- _Exercise prompt_
Please reproduce each line of the data below exactly as shown.

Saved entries
▬▬▬▬▬▬
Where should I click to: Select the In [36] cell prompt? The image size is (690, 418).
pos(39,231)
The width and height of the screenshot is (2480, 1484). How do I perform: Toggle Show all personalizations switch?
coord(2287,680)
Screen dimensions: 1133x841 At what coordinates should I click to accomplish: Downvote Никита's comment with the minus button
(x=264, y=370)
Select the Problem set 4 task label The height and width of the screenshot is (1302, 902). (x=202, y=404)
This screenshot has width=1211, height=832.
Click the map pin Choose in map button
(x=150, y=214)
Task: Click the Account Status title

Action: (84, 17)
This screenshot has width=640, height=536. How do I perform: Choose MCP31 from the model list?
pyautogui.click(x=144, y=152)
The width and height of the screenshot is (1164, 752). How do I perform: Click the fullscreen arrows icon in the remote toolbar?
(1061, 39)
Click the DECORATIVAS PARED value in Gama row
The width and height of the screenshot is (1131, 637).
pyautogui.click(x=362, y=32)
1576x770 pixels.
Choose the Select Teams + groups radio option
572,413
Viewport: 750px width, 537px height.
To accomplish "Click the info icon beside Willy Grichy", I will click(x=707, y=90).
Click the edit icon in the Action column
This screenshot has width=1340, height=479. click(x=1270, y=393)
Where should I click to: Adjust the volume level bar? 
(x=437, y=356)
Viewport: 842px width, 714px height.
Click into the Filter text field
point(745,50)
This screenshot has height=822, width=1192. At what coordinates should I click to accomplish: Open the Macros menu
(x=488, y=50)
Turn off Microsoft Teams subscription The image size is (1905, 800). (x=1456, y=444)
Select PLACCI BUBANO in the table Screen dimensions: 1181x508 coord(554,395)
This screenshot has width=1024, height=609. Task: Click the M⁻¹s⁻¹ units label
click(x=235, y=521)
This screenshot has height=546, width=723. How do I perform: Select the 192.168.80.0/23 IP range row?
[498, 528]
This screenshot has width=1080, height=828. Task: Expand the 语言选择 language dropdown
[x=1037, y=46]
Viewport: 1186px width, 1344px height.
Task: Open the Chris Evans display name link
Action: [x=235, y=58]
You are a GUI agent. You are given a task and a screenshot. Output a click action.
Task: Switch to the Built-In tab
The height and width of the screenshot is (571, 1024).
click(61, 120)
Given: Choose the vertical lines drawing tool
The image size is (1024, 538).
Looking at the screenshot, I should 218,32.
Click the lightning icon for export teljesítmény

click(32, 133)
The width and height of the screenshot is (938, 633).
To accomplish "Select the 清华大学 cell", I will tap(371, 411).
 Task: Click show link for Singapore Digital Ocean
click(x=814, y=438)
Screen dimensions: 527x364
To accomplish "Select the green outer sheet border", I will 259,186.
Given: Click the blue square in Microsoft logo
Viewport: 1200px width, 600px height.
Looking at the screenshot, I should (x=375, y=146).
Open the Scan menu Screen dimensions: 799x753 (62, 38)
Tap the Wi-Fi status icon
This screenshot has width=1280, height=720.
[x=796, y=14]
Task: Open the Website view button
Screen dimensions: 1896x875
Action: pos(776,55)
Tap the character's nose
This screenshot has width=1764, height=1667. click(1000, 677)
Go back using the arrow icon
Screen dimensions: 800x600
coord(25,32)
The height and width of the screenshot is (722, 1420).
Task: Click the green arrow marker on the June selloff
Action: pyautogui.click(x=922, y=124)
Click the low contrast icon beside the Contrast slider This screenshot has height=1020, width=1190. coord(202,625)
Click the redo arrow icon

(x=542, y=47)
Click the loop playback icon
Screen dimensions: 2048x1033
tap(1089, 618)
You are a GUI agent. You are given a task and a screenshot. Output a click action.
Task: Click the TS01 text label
▬▬▬▬▬▬
- _Response below_
Where should I click to: Select the In [36] cell prompt? The image size is (690, 418).
pos(39,231)
The width and height of the screenshot is (2480, 1484). How do I perform: Toggle Show all personalizations switch?
coord(2287,680)
Screen dimensions: 1133x841 At what coordinates should I click to accomplish: Downvote Никита's comment with the minus button
(x=264, y=370)
Select the Problem set 4 task label The height and width of the screenshot is (1302, 902). (x=202, y=404)
This screenshot has width=1211, height=832.
Click the map pin Choose in map button
(x=150, y=214)
Task: Click the Account Status title

Action: (84, 17)
This screenshot has width=640, height=536. How do I perform: Choose MCP31 from the model list?
pyautogui.click(x=144, y=152)
The width and height of the screenshot is (1164, 752). How do I perform: Click the fullscreen arrows icon in the remote toolbar?
(1061, 39)
Click the DECORATIVAS PARED value in Gama row
The width and height of the screenshot is (1131, 637).
pyautogui.click(x=362, y=32)
1576x770 pixels.
Choose the Select Teams + groups radio option
572,413
Viewport: 750px width, 537px height.
To accomplish "Click the info icon beside Willy Grichy", I will click(x=707, y=90).
Click the edit icon in the Action column
This screenshot has width=1340, height=479. click(x=1270, y=393)
Where should I click to: Adjust the volume level bar? 
(x=437, y=356)
Viewport: 842px width, 714px height.
Click into the Filter text field
point(745,50)
This screenshot has height=822, width=1192. At what coordinates should I click to accomplish: Open the Macros menu
(x=488, y=50)
Turn off Microsoft Teams subscription The image size is (1905, 800). (x=1456, y=444)
Select PLACCI BUBANO in the table Screen dimensions: 1181x508 coord(554,395)
This screenshot has width=1024, height=609. Task: Click the M⁻¹s⁻¹ units label
click(x=235, y=521)
This screenshot has height=546, width=723. How do I perform: Select the 192.168.80.0/23 IP range row?
[498, 528]
This screenshot has width=1080, height=828. Task: Expand the 语言选择 language dropdown
[x=1037, y=46]
Viewport: 1186px width, 1344px height.
Task: Open the Chris Evans display name link
Action: [x=235, y=58]
You are a GUI agent. You are given a task and a screenshot. Output a click action.
Task: Switch to the Built-In tab
The height and width of the screenshot is (571, 1024).
click(61, 120)
Given: Choose the vertical lines drawing tool
The image size is (1024, 538).
Looking at the screenshot, I should 218,32.
Click the lightning icon for export teljesítmény

click(32, 133)
The width and height of the screenshot is (938, 633).
To accomplish "Select the 清华大学 cell", I will tap(371, 411).
 Task: Click show link for Singapore Digital Ocean
click(x=814, y=438)
Screen dimensions: 527x364
To accomplish "Select the green outer sheet border", I will 259,186.
Given: Click the blue square in Microsoft logo
Viewport: 1200px width, 600px height.
Looking at the screenshot, I should (x=375, y=146).
Open the Scan menu Screen dimensions: 799x753 (62, 38)
Tap the Wi-Fi status icon
This screenshot has width=1280, height=720.
[x=796, y=14]
Task: Open the Website view button
Screen dimensions: 1896x875
Action: pos(776,55)
Tap the character's nose
This screenshot has width=1764, height=1667. click(1000, 677)
Go back using the arrow icon
Screen dimensions: 800x600
coord(25,32)
The height and width of the screenshot is (722, 1420).
Task: Click the green arrow marker on the June selloff
Action: pyautogui.click(x=922, y=124)
Click the low contrast icon beside the Contrast slider This screenshot has height=1020, width=1190. coord(202,625)
Click the redo arrow icon

(x=542, y=47)
Click the loop playback icon
Screen dimensions: 2048x1033
tap(1089, 618)
You are a GUI agent. You are given a task and a screenshot. Output a click action.
Task: Click the TS01 text label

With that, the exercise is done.